---
name: "cli-anything-videocaptioner"
description: >-
  AI-powered video captioning — transcribe speech, optimize/translate subtitles, and burn them into video via the stable VideoCaptioner backend. Free ASR and translation included.
---

# cli-anything-videocaptioner

AI-powered video captioning tool. Transcribe speech → optimize subtitles → translate → burn into video.

## Installation

```bash
pip install cli-anything-videocaptioner
```

**Prerequisites:**
- Python 3.10-3.12 (`videocaptioner` 1.4.1 requires `>=3.10,<3.13`)
- `videocaptioner` must be installed (`pip install videocaptioner`)
- FFmpeg required for video synthesis

## Usage

### Basic Commands

```bash
# Show help
cli-anything-videocaptioner --help

# Start interactive REPL mode
cli-anything-videocaptioner

# Transcribe a video (free, no setup)
cli-anything-videocaptioner transcribe video.mp4 --asr bijian

# Translate subtitles (free Bing translator)
cli-anything-videocaptioner subtitle input.srt --translator bing --target-language en

# Full pipeline: transcribe → translate → burn subtitles
cli-anything-videocaptioner process video.mp4 --asr bijian --translator bing --target-language en --subtitle-mode hard

# Review subtitle/script consistency before a final hard-burn
cli-anything-videocaptioner synthesize video.mp4 -s subtitles.srt \
  --subtitle-mode hard \
  --review-script approved_script.txt

# Render a one-frame subtitle preview for review
cli-anything-videocaptioner review subtitles.srt \
  --script approved_script.txt \
  --preview-video video.mp4 \
  --preview-output review_5s.png

# JSON output (for agent consumption)
cli-anything-videocaptioner --json transcribe video.mp4 --asr bijian
```

### REPL Mode

When invoked without a subcommand, the CLI enters an interactive REPL session:

```bash
cli-anything-videocaptioner
# Enter commands interactively with tab-completion and history
```

## Command Groups

### transcribe — Speech to subtitles
```
transcribe <input> [--asr bijian|jianying|whisper-api|whisper-cpp] [--language CODE] [--format srt|ass|txt|json] [-o PATH]
```
- `bijian` (default): Free, Chinese & English, no setup
- `whisper-api`: All languages, requires `--whisper-api-key`

### subtitle — Optimize and translate
```
subtitle <input.srt> [--translator llm|bing|google] [--target-language CODE] [--layout target-above|source-above|target-only|source-only] [--no-optimize] [--no-translate] [-o PATH]
```
- Three steps: Split → Optimize → Translate
- Bing/Google translators are free
- 38 target languages supported (BCP 47 codes)

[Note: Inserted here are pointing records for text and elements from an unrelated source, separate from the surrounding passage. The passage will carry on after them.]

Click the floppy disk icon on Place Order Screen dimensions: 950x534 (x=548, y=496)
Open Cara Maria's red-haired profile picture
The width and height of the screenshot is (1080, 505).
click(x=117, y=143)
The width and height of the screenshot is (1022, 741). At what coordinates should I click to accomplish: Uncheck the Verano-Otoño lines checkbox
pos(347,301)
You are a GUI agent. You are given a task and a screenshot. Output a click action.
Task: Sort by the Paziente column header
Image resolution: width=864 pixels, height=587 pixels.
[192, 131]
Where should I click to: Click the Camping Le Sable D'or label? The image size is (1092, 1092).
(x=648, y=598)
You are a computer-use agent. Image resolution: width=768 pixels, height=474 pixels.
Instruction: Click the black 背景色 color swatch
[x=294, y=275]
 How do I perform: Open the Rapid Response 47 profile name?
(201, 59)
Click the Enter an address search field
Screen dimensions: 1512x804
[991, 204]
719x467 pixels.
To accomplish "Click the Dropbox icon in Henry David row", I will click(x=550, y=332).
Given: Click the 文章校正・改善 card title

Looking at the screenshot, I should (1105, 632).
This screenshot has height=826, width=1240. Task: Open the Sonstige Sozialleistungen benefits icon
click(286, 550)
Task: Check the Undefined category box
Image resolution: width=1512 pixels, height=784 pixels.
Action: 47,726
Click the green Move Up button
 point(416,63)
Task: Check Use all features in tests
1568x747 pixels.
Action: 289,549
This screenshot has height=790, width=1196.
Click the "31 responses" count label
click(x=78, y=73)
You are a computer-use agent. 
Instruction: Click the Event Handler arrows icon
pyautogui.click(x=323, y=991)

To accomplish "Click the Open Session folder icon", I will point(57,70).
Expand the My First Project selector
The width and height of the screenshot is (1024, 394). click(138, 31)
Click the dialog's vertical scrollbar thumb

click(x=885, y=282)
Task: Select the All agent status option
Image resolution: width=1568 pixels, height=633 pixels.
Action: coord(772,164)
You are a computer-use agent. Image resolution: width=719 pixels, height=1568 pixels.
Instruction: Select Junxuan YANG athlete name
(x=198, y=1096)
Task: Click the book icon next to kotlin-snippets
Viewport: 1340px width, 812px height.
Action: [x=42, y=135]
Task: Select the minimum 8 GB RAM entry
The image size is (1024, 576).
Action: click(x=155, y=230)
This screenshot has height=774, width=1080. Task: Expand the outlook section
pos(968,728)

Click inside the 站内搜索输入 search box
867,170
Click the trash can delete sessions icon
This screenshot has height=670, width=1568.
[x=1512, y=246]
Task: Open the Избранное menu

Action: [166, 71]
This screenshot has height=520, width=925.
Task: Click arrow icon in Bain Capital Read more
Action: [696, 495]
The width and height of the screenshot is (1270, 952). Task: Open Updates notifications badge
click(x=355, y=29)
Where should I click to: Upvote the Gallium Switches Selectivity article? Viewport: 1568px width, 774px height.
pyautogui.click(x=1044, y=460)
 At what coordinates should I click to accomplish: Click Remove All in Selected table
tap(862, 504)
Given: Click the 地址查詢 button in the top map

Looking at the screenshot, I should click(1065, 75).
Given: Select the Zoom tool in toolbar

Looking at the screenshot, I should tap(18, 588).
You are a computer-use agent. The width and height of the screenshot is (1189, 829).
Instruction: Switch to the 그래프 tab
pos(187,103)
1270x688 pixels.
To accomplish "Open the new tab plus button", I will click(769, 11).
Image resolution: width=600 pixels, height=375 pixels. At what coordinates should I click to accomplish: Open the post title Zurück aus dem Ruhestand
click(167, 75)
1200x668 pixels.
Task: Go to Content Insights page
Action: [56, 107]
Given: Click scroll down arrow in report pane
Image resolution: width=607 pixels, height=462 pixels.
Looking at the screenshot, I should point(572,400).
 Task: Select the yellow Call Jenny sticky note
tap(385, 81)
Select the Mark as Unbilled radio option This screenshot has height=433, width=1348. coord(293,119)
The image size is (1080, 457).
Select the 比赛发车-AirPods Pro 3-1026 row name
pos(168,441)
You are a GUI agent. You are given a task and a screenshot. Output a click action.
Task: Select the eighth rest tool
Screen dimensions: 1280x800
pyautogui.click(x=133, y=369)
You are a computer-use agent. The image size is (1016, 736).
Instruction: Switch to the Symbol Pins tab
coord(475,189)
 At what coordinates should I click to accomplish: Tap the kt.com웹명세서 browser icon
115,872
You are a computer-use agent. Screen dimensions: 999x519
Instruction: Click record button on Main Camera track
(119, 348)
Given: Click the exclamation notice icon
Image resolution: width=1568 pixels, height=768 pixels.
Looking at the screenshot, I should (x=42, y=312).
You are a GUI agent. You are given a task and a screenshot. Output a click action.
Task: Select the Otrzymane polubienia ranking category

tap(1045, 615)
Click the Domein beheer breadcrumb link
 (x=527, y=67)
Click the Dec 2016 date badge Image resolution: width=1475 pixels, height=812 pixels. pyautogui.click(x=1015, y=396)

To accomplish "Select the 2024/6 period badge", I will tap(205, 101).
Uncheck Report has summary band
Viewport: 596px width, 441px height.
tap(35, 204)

### synthesize — Burn subtitles into video
```
synthesize <video> -s <subtitle> [--subtitle-mode soft|hard] [--quality ultra|high|medium|low] [-o PATH] [--review-script PATH] [--max-script-diff-ratio FLOAT]
```
- Mirrors the stable backend synthesize surface
- Subtitle look is controlled by the subtitle asset/backend version, not extra harness flags
- `--review-script` checks subtitle/script drift before the final export
- Lower `--max-script-diff-ratio` when copy accuracy matters more than resilience

### process — Full pipeline
```
process <input> [--asr ...] [--translator ...] [--target-language ...] [--subtitle-mode ...] [--layout ...] [--no-optimize] [--no-translate] [--no-synthesize] [-o PATH]
```

### review — Consistency check and preview
```
review <input.srt|input.ass> [--script PATH] [--max-diff-ratio FLOAT] [--preview-video PATH] [--preview-at TC] [--preview-output PATH]
```
- Detects subtitle/script drift before a hard-burn
- Can render a single review frame instead of producing a full final video

### styles — List style presets
```
styles
```
- Reports whether the installed backend exposes preset styling support

### config — Manage settings
```
config show
config set <key> <value>
```

### download — Download online video
```
download <URL> [-o DIR]
```

## JSON Output

All commands support `--json` for machine-readable output:
```bash
cli-anything-videocaptioner --json transcribe video.mp4 --asr bijian
# {"output_path": "/path/to/output.srt"}
```

## Backend Notes

- The upstream backend currently requires Python `>=3.10,<3.13`; prefer Python `3.12` for matrix runs.
- Advanced synthesize-time style flags are backend-version dependent. Use `styles` to check whether the installed backend exposes them.
- Compatibility flags such as `layout`, `render_mode`, `style`, `style_override`, and `font_file` should be treated as non-stable unless `styles` and the installed backend confirm they are supported.

## Target Languages

BCP 47 codes: `zh-Hans` `zh-Hant` `en` `ja` `ko` `fr` `de` `es` `ru` `pt` `it` `ar` `th` `vi` `id` and 23 more.